THINGS TO DO -
• a. In the travel piece headed "A Bishop's Vision," what are the ditches along the red mud road for? Answer in one or two sentences.
• b. Translate this sentence from the travel piece headed "A Bishop's Vision" into Spanish: "The road was busy, not with vehicles, but with people: walking mostly although some had bicycles."
• c. Continue the travel piece about the visit to the Tanzanian village of Uhambingeto from its last sentence.

PROVIDED PASSAGE -
☆ ☆ ☆ ☆ ☆ ☆ ☆
A BISHOP’S VISION    Graham Wattley

When Rose and I went on holiday to Rome this year we, like most tourists, absorbed the sights and scenes, visited the art galleries and museums, shopped, sat in its squares, drank coffee and watched the people go by.  From our hotel window, we could see an intriguing variety of people’s homes; but as on most holidays, there was no chance of meeting a Roman family and being invited into one of them.   In Tanzania, of all places, where I went recently with my son, we were taken deep into the bush and there, in the village of Uhambingeto, the Pastor invited us into his home, first to take tea on our arrival; and later, after attending the service in the village church, to lunch.  And this was just the first of many such invitations.

To get to the village, we were driven along a red mud road.  It was well built, cambered, and had ditches on each side to carry away the rainwater.  Nevertheless there were formidable ruts in places.  The road was busy, not with vehicles, but with people: walking mostly although some had bicycles.  The men were dressed usually in clean white shirts  and with long trousers; the women in brightly coloured printed cotton, and the children dressed like children anywhere.
☆ ☆ ☆ ☆ ☆ ☆ ☆
RECORDED DATA -
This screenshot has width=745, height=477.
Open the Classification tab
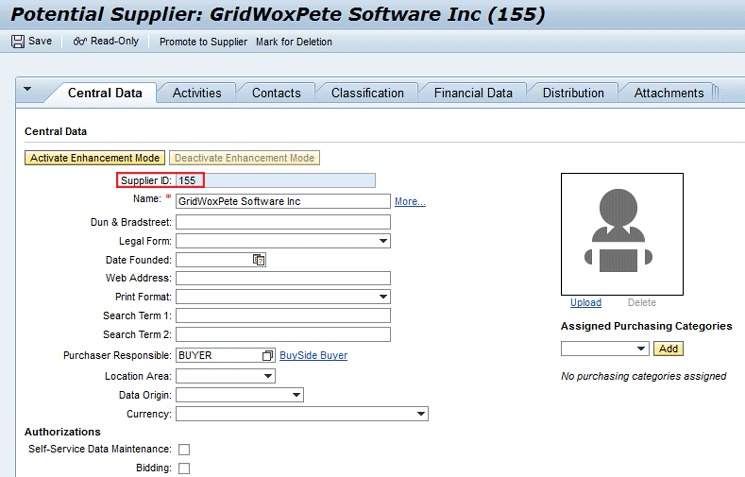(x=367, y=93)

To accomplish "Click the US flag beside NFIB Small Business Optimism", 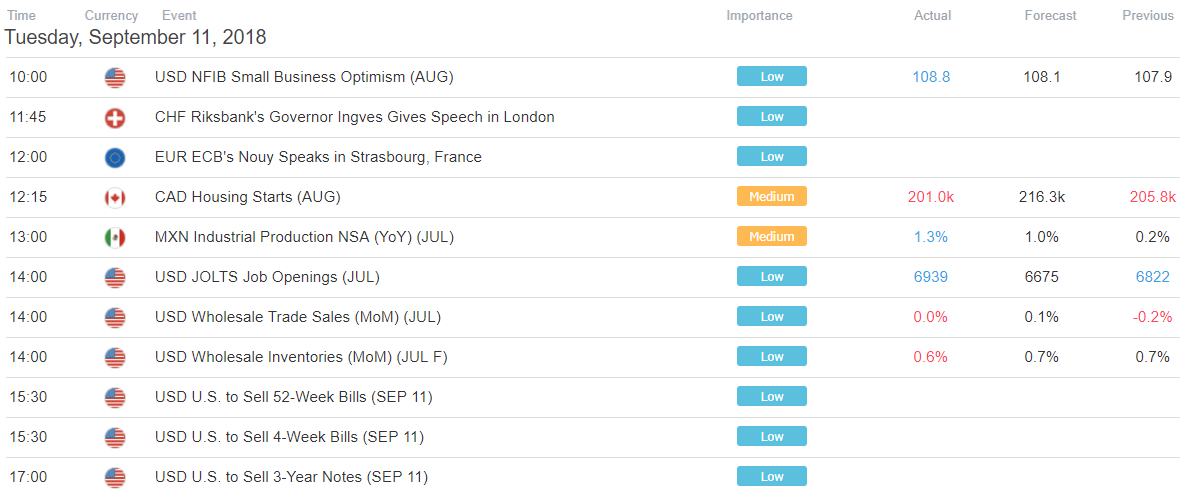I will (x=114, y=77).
☆ ☆ ☆ ☆ ☆ ☆ ☆
RESPONSES FOR EACH TASK -
• a. The ditches run along each side of the road to carry away the rainwater.

• b. La carretera estaba concurrida, no de vehículos, sino de gente: la mayoría iba a pie, aunque algunos tenían bicicletas.

• c.
Much of the walking was to fetch water or wood or to trade something.  Subsistence farming is what life is about for most people living in the bush.  They grow enough on their shamba (a plantation) for the family to live on and they trade with any surpluses.

People walking on the road would wave to us as we drove by and we waved back.  But it was embarrassing because we left them in a haze of red dust thrown up by the wheels of our vehicle.

As we approached Uhambingeto village we could see people on their shambas clearing the ground ready for planting maize when the rains come, which is usually at the end of November.  Their homes were spread out over a wide area among the trees and the hard red soil.  We drove up to the church, which had mud walls and a thin thatched roof, and we noted the church bell (a wheel hub) hanging in a nearby tree.  We walked along a track leading to the Pastor’s house, which like all the other houses in the village, had mud walls and a thatched roof.  It consisted of a group of huts around a small courtyard.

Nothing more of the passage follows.